Consigne>
D'après le texte fourni sur la pièce Seulaumonde, quel âge a le garçon qui donne son nom au spectacle ?

Texte fourni>
"""

Seulaumonde de Damien Dutrait

 Seulaumonde de Damien Dutrait, création collective du Théâtre des deux saisons.

 

Quatre hauts parleurs sphériques et un luminaire de tubes fluorescents suspendus. Au sol, un grand carré blanc et une chaise tulipe blanche. Dans ce décor minimaliste, commence le récit dramatique d’une situation existentielle peu probable, et pourtant… Dans la pénombre, un garçon accroupi en fond de scène, le visage à peine éclairé avec une lumière en contre-plongée, comme si sa tête n’avait plus de corps, dit avec une voix douce : «Un jour, il y a longtemps, l’année dernière, j’ai pris l’avion ».

 La voix de Seulaumonde, un garçon seul (à l’image de son prénom), vingt ans, mort, et qui refuse de partir, de quitter son existence et la terre… sans rien dire ! 
Comme pour inviter sa vie et sa mort à se rencontrer, pour le meilleur et pour le pire.

"""

Extrait du listing>
"""

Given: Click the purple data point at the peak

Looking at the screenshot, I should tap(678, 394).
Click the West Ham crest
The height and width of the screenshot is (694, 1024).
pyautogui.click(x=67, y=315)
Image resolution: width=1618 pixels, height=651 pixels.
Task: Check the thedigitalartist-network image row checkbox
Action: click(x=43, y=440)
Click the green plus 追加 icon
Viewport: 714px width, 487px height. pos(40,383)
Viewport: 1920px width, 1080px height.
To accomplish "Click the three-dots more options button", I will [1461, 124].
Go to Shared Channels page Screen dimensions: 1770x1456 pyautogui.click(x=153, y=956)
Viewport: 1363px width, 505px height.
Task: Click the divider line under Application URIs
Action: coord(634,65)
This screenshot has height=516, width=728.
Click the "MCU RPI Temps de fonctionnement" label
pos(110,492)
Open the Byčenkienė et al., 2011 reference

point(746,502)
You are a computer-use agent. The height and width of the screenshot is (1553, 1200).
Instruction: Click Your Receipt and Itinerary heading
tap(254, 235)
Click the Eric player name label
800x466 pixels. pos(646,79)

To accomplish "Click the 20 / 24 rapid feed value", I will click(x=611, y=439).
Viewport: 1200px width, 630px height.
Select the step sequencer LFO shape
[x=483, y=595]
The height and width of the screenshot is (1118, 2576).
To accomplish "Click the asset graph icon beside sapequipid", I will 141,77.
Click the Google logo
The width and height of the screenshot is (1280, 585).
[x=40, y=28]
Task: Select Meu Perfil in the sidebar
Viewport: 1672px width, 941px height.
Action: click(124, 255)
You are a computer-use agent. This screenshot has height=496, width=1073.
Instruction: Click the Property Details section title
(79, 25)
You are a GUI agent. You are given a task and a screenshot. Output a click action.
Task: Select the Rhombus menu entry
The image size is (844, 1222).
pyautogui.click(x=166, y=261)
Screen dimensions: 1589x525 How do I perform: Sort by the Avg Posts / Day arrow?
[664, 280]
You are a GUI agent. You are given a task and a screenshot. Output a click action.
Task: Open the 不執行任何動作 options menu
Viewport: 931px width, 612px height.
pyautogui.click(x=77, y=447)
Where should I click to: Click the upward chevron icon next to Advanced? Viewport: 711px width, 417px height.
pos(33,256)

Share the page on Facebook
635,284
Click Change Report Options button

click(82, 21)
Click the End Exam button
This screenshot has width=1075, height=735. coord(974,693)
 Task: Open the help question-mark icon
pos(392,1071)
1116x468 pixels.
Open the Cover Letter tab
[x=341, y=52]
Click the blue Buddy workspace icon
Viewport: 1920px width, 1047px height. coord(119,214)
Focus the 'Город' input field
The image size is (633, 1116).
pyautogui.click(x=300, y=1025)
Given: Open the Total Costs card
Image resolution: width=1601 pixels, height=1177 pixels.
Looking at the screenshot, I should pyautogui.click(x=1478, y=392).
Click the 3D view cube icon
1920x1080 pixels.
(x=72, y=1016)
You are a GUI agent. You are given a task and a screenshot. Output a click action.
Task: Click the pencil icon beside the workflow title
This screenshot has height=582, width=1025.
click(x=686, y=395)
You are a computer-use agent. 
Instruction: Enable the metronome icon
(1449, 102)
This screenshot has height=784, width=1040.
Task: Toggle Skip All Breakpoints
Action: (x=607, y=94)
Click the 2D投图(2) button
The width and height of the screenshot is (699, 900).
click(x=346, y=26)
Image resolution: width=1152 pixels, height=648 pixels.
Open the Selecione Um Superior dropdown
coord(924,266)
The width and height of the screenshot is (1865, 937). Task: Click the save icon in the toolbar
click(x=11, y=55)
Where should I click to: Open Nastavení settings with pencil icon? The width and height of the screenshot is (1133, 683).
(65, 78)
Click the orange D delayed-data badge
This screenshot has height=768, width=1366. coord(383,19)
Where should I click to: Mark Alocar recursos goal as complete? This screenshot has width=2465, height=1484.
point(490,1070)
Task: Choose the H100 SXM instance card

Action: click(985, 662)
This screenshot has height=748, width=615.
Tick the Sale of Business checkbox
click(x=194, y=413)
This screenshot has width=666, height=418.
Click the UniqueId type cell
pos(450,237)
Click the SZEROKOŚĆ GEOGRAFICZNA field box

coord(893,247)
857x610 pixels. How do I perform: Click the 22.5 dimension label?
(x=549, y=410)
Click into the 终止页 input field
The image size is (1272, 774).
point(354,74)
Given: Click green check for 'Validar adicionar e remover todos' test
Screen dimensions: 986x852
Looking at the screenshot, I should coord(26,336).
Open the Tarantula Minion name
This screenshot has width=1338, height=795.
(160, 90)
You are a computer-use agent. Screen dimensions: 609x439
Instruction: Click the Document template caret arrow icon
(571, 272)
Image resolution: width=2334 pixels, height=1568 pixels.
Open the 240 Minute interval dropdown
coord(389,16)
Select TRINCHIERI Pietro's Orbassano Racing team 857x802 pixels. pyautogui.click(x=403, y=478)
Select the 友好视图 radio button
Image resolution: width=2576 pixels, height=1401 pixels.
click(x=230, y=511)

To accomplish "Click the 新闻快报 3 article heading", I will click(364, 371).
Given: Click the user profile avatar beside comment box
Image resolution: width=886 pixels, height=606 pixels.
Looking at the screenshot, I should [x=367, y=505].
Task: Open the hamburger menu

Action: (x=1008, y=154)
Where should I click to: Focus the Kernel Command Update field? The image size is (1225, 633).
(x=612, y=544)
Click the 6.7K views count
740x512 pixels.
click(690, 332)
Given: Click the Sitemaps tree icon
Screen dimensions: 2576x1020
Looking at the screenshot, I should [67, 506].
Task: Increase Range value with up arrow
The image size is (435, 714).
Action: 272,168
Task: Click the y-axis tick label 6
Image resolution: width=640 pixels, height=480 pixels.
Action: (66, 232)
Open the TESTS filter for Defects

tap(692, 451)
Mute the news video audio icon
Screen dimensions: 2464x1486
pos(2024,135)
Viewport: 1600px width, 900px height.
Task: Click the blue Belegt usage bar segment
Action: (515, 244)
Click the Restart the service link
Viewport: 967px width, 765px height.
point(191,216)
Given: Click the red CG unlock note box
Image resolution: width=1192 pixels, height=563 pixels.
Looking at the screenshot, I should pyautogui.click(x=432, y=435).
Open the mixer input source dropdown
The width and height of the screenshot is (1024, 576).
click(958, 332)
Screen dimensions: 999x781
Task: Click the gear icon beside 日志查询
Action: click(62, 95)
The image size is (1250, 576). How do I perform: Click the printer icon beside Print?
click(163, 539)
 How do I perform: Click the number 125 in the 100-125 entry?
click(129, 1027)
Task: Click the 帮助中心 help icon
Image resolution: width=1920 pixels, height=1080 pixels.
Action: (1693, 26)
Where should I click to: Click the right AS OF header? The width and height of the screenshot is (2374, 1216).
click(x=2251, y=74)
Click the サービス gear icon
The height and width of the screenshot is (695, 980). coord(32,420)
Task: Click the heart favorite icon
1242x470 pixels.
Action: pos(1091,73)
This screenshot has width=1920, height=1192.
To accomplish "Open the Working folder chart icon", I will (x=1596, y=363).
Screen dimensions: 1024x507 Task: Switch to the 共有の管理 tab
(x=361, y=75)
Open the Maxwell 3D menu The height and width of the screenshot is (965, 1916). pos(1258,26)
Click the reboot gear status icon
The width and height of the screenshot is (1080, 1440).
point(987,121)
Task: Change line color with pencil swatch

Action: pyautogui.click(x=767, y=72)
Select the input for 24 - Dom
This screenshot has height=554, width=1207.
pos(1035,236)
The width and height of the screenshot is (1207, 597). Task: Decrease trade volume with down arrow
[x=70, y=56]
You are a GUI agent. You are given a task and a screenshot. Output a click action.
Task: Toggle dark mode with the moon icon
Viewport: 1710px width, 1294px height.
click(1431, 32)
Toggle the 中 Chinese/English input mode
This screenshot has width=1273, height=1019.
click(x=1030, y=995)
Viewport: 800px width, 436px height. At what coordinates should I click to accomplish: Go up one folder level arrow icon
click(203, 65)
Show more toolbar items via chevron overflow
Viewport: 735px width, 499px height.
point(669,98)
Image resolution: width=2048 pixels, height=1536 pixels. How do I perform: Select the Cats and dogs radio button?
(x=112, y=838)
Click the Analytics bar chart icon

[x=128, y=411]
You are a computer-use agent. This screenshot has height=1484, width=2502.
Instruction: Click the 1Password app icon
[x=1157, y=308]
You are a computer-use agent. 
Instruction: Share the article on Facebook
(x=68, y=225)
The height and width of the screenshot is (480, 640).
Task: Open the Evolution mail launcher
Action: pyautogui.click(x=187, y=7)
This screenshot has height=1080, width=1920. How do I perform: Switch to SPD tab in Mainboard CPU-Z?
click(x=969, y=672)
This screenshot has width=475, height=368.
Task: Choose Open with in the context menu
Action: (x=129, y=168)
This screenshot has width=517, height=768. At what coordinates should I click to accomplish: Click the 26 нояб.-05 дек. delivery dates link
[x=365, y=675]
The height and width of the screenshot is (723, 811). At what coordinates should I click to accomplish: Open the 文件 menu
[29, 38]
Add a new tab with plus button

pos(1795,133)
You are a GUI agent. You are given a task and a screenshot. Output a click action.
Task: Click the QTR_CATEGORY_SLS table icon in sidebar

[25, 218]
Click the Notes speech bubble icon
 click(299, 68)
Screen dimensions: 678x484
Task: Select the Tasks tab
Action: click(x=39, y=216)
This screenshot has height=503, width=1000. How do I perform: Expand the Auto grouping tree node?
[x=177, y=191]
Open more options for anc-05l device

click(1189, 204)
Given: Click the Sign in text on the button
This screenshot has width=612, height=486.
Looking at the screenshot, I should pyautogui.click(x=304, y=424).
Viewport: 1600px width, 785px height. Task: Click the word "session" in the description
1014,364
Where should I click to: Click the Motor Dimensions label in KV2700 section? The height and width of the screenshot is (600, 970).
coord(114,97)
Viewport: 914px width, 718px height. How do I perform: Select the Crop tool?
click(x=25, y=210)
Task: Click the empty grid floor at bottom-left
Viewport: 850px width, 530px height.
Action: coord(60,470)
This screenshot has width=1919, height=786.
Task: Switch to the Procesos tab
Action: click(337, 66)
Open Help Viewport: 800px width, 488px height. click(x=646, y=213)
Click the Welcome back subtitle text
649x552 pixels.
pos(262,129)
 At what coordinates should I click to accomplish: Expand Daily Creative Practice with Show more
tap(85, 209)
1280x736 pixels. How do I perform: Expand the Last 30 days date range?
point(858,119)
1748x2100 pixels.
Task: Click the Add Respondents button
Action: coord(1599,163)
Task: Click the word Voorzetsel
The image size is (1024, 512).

"""

Résultat>
Il a vingt ans.